EXTRACTED INFORMATION -

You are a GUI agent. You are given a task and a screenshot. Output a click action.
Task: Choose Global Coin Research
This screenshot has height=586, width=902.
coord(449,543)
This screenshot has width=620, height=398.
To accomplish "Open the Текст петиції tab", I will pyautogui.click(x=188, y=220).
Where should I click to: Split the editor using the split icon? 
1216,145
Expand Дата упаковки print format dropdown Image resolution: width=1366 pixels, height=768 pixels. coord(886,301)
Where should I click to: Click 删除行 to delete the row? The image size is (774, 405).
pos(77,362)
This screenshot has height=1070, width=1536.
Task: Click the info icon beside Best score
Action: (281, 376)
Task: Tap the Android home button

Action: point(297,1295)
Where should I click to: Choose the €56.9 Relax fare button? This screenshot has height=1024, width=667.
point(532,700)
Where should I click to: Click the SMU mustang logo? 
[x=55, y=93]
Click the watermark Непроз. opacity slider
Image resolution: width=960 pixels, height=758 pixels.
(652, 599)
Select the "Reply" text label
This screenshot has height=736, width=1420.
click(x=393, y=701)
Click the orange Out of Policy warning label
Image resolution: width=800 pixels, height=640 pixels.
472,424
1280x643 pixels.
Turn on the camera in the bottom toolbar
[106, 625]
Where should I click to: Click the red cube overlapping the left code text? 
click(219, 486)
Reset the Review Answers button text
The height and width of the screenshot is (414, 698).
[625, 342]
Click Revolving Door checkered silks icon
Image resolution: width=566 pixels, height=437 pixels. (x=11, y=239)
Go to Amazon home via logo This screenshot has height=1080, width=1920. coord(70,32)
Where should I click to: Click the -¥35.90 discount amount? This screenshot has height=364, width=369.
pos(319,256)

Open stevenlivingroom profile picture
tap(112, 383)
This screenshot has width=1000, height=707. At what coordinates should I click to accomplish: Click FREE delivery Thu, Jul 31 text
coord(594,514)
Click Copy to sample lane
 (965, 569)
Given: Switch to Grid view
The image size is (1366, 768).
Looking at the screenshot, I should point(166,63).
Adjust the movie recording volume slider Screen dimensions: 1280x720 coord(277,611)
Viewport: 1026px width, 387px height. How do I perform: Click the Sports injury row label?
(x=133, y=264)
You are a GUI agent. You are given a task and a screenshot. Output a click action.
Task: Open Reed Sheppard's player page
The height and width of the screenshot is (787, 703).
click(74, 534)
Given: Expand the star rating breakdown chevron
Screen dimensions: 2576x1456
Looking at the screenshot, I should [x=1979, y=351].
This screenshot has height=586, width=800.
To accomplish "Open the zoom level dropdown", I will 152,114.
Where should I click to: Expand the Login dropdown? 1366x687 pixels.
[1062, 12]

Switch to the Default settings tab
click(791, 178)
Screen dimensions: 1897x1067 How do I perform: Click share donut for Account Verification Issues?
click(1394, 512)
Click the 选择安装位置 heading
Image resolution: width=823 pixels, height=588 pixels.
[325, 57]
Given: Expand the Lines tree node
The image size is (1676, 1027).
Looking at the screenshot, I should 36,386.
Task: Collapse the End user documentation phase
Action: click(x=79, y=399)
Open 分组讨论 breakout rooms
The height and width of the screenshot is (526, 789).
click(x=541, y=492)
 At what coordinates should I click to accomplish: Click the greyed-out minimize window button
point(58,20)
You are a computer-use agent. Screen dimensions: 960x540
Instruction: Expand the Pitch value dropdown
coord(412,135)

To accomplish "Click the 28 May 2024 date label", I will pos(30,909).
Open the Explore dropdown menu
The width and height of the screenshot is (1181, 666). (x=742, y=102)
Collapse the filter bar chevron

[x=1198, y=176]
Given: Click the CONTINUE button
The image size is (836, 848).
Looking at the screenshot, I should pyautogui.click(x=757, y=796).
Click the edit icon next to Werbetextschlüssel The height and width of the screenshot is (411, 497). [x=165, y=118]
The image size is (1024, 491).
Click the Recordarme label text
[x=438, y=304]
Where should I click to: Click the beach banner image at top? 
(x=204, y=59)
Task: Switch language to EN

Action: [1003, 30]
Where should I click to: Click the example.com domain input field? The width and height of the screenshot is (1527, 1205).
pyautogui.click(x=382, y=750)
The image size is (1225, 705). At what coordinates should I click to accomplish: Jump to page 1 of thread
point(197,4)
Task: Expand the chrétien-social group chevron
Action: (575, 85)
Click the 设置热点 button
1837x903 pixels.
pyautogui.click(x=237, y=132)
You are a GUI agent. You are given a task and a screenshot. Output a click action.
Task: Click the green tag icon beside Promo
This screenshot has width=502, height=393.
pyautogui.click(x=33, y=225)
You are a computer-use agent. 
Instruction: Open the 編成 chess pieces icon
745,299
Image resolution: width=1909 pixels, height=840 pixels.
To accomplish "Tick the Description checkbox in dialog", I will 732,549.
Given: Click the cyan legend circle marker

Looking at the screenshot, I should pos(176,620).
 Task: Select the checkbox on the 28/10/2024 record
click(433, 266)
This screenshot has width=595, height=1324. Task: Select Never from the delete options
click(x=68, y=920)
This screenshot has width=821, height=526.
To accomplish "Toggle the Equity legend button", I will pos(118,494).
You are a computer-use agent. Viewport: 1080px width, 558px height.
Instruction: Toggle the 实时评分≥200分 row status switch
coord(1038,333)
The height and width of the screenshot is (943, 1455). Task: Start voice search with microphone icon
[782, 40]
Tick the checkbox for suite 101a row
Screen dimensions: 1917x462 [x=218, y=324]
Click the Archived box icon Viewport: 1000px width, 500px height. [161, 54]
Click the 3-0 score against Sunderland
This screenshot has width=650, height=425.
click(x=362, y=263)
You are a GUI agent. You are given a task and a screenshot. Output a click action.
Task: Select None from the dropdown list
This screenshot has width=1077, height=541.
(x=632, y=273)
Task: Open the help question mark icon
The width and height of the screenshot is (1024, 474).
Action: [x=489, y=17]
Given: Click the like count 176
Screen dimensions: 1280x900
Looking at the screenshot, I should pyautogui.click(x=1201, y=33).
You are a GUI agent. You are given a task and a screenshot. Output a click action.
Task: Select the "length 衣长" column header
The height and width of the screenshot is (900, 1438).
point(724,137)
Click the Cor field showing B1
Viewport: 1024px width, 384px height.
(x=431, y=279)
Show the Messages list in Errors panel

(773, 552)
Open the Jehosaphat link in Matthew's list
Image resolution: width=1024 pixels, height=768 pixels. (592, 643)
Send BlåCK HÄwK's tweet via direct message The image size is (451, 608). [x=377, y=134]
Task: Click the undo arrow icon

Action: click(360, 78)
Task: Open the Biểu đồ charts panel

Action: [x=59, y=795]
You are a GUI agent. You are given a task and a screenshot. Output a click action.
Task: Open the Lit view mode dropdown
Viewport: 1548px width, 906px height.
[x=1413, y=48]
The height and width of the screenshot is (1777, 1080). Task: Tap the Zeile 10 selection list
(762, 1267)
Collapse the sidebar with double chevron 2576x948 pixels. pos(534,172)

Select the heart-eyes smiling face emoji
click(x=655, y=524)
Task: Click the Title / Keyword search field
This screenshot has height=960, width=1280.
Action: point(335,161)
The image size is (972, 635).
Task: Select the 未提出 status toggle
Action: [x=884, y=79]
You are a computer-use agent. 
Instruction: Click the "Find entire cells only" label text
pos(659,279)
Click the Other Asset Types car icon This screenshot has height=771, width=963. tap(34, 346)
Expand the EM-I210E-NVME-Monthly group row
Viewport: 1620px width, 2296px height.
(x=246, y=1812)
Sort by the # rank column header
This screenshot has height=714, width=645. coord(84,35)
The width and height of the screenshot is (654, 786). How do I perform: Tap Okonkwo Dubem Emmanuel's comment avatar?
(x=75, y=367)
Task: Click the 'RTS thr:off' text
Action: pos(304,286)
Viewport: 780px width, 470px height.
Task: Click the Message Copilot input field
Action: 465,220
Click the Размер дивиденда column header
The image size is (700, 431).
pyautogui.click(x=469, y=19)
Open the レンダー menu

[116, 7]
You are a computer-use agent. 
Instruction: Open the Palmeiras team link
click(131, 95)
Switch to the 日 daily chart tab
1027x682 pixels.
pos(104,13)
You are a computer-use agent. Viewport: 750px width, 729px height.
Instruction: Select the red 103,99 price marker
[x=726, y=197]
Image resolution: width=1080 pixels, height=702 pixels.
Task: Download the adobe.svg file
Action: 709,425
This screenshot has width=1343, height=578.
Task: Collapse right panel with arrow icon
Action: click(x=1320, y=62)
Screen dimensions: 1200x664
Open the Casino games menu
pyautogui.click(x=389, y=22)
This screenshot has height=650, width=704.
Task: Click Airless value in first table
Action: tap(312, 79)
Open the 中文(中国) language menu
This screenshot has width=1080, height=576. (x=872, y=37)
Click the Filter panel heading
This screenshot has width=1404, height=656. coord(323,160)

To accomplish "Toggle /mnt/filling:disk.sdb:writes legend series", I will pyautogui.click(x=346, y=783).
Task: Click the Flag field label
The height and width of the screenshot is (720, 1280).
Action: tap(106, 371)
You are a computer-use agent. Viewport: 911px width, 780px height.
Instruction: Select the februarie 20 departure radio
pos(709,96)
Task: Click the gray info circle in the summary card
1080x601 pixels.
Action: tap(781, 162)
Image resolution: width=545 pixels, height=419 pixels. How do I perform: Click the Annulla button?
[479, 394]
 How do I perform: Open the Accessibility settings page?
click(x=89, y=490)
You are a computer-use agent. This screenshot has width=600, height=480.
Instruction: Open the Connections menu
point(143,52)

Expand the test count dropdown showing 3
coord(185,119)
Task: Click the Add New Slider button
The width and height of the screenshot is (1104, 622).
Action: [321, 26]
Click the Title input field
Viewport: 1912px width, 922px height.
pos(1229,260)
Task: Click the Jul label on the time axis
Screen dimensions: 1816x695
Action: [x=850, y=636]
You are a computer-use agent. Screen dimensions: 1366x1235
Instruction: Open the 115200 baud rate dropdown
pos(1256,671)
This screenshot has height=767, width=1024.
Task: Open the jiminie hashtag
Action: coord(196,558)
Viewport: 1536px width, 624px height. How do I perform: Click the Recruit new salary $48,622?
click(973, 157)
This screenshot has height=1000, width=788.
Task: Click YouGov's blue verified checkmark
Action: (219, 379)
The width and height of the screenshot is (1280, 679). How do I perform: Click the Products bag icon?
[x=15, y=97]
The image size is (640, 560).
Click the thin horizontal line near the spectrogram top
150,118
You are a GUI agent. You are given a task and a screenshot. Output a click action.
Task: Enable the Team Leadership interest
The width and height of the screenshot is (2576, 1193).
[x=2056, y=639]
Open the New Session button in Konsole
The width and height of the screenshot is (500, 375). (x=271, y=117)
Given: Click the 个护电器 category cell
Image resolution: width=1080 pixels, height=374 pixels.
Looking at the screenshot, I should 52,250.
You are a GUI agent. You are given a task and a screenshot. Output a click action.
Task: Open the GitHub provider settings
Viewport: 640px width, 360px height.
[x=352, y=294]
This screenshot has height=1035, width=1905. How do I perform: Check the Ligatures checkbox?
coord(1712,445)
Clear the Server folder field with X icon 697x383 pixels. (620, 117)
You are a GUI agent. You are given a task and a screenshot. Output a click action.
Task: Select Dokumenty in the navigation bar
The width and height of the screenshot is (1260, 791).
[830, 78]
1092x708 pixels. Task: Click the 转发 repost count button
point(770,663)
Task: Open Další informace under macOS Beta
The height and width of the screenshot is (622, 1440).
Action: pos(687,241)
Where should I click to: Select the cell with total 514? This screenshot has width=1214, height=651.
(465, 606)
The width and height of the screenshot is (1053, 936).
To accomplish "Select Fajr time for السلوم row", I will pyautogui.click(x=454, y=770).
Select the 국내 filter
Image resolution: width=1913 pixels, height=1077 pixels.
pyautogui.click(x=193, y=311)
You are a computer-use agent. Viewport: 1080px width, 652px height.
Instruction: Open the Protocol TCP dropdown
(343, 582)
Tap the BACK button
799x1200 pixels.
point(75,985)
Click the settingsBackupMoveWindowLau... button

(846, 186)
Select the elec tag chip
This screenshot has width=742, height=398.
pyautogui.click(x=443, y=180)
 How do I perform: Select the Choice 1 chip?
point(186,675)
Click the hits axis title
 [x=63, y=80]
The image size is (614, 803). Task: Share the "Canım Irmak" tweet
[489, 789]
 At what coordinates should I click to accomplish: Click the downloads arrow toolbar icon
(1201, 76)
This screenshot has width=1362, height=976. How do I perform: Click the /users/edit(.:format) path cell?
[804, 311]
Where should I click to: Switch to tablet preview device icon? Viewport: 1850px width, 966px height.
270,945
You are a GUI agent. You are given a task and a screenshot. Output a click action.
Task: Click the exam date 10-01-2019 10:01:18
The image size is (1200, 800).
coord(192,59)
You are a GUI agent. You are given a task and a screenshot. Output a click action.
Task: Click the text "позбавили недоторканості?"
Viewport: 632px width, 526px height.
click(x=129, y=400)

TASK ITEM -
Total the lines of the data that include the word "date", and give that total as the sole response.

WRITTEN SOLUTION -
2